# Exercise material
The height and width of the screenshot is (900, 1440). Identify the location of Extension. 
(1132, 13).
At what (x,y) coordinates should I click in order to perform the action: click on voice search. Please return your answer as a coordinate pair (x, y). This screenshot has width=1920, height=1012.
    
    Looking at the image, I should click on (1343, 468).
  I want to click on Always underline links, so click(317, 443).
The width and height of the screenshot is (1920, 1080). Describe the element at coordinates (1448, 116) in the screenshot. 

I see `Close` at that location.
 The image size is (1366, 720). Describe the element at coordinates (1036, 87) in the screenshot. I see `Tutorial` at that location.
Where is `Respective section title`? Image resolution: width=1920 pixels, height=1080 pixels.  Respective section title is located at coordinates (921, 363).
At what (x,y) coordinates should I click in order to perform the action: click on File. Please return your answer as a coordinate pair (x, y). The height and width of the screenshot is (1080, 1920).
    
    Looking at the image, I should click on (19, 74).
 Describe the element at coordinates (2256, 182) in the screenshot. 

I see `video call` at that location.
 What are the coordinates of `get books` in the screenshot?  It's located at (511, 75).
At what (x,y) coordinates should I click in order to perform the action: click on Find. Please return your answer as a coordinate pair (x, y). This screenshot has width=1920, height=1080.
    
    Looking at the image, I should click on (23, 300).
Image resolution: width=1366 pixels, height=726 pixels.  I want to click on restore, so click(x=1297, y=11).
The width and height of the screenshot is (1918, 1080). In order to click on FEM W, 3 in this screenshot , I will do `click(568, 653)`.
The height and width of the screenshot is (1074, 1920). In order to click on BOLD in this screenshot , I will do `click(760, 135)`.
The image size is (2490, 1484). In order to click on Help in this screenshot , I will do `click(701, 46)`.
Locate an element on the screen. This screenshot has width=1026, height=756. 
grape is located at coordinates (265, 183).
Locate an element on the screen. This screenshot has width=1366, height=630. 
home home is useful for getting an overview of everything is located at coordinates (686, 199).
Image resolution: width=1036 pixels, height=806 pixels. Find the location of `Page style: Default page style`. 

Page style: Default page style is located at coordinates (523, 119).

# What is expected
Pull out every line of the listing above that contains the string "size". Case counts.

# Final result
 The image size is (1366, 720). Describe the element at coordinates (1036, 87) in the screenshot. I see `Tutorial` at that location.
The image size is (2490, 1484). In order to click on Help in this screenshot , I will do `click(701, 46)`.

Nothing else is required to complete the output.